ASSIGNED TASK
Output, word for word, the lines of this listing that fall between the line with "Contact Us (409, 1789)" and the line with "[Load image 2 in gallery view] (293, 1161)", counting both of those lines, and no others.

==================================================

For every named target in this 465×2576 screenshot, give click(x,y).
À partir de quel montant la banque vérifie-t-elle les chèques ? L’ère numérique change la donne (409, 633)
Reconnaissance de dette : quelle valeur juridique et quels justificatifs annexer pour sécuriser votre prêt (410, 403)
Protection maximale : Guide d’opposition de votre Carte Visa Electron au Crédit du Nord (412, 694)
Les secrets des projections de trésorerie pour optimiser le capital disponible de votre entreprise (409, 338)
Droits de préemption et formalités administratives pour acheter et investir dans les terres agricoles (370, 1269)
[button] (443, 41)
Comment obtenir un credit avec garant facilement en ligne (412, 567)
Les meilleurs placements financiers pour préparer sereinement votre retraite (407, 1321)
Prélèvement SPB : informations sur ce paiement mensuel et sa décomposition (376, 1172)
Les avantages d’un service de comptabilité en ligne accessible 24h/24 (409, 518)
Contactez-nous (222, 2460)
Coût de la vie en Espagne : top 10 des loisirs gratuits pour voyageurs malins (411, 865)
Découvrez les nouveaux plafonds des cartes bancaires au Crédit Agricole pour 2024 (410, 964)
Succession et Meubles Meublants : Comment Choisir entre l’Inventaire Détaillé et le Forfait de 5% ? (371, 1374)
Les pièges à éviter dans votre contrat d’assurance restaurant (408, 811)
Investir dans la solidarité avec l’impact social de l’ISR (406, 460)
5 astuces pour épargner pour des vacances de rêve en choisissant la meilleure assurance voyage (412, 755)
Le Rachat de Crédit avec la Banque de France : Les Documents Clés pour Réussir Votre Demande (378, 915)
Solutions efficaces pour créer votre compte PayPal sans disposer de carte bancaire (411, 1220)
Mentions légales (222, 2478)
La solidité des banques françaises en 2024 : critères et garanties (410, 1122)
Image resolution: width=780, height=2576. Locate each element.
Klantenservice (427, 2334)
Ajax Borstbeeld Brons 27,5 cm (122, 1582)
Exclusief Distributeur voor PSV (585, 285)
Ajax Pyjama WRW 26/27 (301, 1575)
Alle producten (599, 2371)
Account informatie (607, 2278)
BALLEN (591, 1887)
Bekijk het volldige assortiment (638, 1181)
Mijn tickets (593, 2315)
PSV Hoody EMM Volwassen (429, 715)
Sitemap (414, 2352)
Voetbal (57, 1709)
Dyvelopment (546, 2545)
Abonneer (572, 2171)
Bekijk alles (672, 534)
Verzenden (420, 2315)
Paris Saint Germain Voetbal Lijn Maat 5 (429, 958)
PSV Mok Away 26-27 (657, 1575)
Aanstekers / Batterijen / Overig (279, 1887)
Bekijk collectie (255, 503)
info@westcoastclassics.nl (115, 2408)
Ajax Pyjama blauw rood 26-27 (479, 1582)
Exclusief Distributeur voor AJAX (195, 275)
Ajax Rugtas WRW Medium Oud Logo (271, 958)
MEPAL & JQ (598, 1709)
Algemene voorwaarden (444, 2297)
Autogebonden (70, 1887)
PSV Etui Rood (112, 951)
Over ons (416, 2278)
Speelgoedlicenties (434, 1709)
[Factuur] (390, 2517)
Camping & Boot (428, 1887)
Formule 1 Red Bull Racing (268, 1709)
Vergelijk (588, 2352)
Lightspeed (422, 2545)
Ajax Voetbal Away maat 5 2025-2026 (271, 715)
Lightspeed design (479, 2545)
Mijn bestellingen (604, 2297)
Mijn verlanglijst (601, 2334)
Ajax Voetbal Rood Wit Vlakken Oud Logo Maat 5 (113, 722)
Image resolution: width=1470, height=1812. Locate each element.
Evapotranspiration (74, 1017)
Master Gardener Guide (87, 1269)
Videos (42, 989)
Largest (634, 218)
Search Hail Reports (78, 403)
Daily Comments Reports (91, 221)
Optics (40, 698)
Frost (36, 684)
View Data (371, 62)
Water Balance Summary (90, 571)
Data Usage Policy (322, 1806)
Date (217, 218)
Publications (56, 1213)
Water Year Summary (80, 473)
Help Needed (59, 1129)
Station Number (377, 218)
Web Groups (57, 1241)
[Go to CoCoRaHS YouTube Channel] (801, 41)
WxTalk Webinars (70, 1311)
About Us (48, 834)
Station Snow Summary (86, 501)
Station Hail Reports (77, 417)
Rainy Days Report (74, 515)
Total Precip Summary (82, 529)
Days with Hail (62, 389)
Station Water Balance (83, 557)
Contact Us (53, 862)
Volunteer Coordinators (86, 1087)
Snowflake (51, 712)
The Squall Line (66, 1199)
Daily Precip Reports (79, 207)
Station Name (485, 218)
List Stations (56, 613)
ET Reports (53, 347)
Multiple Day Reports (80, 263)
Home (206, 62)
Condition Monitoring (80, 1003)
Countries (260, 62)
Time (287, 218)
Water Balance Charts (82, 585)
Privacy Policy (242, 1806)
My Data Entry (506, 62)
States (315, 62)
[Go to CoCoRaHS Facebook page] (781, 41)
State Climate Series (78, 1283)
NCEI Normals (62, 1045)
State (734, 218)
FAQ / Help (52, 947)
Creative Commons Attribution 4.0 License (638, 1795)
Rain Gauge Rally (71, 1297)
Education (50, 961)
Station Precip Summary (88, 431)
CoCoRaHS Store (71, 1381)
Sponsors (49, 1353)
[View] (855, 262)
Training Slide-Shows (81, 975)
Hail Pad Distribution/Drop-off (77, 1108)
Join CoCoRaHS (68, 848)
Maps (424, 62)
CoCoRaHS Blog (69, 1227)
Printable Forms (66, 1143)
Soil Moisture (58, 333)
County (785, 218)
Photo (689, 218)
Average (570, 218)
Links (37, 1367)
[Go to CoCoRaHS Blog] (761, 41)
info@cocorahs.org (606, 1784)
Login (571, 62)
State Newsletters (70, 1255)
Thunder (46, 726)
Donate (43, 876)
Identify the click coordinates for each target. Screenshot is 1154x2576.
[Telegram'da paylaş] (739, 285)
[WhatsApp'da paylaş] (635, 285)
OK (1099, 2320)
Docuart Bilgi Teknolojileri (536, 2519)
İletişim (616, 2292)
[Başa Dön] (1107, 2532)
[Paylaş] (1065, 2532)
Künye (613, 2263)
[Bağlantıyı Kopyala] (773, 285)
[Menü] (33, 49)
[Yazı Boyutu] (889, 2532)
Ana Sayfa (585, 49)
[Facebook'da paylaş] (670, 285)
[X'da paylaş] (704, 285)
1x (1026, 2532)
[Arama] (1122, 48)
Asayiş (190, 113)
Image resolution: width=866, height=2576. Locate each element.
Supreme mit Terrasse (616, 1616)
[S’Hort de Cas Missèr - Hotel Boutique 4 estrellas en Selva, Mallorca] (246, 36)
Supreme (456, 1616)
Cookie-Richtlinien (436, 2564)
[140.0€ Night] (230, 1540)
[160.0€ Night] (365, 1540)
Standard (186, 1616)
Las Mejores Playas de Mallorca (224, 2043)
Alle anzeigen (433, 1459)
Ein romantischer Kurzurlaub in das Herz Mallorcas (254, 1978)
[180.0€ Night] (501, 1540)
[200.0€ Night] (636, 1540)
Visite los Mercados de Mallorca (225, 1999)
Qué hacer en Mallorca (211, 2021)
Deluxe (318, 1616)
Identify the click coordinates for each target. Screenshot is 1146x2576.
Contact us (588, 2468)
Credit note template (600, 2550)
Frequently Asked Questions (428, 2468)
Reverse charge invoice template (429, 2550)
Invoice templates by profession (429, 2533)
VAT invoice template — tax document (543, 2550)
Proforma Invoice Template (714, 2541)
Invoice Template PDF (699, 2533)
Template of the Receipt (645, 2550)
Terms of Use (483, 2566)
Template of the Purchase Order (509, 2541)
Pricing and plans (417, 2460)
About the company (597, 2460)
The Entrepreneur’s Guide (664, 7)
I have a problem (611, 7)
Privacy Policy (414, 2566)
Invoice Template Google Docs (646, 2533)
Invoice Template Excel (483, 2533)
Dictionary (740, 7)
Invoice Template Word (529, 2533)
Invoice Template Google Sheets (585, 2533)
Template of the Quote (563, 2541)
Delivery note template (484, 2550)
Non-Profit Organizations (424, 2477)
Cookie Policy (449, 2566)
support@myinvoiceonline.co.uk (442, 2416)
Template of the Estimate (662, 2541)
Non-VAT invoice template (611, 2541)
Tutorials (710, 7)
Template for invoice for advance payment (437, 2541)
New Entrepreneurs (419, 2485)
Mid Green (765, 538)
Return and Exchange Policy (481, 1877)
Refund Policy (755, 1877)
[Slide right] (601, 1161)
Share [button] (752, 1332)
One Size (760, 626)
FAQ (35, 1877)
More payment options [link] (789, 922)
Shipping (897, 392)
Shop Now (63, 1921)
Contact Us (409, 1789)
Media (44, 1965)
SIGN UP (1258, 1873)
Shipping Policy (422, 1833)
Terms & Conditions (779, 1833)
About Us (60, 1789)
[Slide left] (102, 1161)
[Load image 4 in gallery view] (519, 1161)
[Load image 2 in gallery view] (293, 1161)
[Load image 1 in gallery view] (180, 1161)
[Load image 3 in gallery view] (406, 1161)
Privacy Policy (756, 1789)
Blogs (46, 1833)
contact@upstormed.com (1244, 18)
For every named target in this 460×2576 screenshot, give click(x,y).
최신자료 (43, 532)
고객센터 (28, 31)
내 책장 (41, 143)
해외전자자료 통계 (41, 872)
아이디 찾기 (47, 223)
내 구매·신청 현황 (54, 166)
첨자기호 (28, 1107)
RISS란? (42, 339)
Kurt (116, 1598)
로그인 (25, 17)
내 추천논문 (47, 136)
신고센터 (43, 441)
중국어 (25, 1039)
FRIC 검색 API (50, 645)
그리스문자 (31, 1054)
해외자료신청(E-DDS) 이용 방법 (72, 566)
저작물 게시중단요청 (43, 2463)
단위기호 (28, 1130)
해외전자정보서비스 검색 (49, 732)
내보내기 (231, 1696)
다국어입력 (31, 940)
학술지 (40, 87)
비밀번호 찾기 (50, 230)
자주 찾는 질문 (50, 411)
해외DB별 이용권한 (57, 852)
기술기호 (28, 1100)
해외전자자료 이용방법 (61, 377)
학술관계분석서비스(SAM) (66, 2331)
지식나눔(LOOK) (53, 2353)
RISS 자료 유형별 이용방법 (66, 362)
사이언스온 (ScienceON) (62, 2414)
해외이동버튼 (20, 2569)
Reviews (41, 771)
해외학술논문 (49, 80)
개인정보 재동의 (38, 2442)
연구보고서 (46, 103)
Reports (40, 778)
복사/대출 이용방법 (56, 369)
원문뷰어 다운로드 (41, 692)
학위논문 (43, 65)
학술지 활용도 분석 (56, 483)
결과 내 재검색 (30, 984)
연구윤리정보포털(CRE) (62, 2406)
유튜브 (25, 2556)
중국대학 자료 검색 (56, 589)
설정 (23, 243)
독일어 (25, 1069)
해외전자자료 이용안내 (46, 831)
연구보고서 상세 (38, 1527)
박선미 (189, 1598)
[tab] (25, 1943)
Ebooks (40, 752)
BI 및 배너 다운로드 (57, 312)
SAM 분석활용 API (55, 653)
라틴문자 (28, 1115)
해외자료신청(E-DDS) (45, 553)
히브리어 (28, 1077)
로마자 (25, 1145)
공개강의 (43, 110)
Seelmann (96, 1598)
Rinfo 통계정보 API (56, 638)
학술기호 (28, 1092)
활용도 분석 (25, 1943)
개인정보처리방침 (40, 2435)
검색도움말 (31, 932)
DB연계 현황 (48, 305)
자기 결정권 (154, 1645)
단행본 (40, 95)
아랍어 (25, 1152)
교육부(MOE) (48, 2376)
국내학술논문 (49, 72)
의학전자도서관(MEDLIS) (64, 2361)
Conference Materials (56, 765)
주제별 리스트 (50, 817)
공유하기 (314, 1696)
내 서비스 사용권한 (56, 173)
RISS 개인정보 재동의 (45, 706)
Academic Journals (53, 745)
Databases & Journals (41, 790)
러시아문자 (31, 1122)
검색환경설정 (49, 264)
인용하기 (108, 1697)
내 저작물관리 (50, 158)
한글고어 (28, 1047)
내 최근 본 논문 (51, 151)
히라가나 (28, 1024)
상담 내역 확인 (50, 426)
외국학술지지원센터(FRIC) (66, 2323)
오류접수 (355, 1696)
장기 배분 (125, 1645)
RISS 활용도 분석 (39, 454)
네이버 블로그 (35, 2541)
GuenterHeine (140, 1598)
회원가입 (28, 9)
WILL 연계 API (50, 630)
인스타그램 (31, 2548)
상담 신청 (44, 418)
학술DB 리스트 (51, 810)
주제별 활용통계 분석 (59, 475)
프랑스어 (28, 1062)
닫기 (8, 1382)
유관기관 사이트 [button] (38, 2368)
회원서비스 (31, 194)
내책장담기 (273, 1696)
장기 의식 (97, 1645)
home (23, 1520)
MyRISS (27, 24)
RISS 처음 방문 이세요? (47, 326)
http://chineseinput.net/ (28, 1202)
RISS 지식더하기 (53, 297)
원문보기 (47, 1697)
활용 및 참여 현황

==================================================

RESPONSE TO THIS EXERCISE
Contact Us (409, 1789)
Media (44, 1965)
SIGN UP (1258, 1873)
Shipping Policy (422, 1833)
Terms & Conditions (779, 1833)
About Us (60, 1789)
[Slide left] (102, 1161)
[Load image 4 in gallery view] (519, 1161)
[Load image 2 in gallery view] (293, 1161)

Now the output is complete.